Il fatto che i personaggi compaiano come protagonisti in racconti dedicati a virtù e poi in quelli dedicati ai vizi è singolare. Soprattutto se notiamo come alcuni di essi ci vengano descritti in primo approccio come persone buone, quasi perfette. Poi c’è il risvolto, nella seconda parte del libro, che li rende umani. Un confronto, un chiaroscuro di uomini e donne dipinti in situazioni a volte realistiche a volte del tutto surreali.
“Non so cosa leggere,” gli disse Quinn, con le gambe che gli tremavano.
“Peccato,” disse Black Bird. “La prossima volta che vieni qui, portati un libro. Ho bisogno di una prova che tu esisti.”– Carità [In Vorrei che facessi una cosa per me, Charles Baxter, Mattioli 1885, 2017, p.86]

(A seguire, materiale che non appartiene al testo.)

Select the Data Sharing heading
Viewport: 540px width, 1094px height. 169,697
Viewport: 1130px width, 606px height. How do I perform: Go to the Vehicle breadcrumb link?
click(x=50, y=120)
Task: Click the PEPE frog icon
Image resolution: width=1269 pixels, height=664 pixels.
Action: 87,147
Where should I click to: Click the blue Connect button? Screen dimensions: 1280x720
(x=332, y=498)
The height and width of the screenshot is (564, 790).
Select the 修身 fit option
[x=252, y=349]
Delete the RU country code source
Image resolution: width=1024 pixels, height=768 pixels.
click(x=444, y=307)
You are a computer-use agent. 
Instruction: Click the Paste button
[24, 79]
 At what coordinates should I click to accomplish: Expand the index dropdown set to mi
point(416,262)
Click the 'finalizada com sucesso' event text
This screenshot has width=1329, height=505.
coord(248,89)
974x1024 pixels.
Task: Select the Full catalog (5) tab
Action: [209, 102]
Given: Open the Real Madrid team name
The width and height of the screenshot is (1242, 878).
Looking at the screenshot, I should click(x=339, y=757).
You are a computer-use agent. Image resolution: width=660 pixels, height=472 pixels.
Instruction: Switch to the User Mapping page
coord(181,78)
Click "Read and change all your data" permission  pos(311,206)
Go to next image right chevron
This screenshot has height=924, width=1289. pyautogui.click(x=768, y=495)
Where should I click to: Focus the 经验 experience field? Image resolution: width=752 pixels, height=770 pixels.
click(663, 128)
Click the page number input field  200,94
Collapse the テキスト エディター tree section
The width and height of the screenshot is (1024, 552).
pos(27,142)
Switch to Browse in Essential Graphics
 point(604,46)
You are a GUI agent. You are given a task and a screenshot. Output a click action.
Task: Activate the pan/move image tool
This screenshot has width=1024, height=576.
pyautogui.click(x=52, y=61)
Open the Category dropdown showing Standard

Se c’è un motivo centrale in tutto il libro, è proprio quello che gli dà il titolo. A un certo punto, in ogni racconto, c’è una richiesta. Qualcuno chiede a qualcun altro di fare una cosa per lui. È sempre quello il momento cruciale, il momento in cui uomini imperfetti si aprono alla possibilità e all’altro. Ed è una domanda necessaria perché la struttura dei racconti è sempre la stessa: una presenza che genera un’assenza. Come Benny che incontra Sarah: si innamorano, ma lei mette un veto: non potrà baciarla. Un’assenza che è una forma di castità – come il titolo del racconto nell’esempio – una rinuncia volontaria o involontaria che serve a raggiungere uno scopo o che è portata da un dovere morale da cui non è semplice divincolarsi.
I racconti di Baxter sono apprezzabili ancor di più in questo quadro unico che li unisce, perché è nella continua richiesta di aiuto, che si ripresenta incessante nei dieci racconti, che si mostra la fragilità umana. E noi, questa fragilità, l’accettiamo. E ci accontentiamo, soffrendo forse un po’, per continuare a tirare avanti giorno dopo giorno. Tutti insieme, in una grande città che ci fa da sfondo.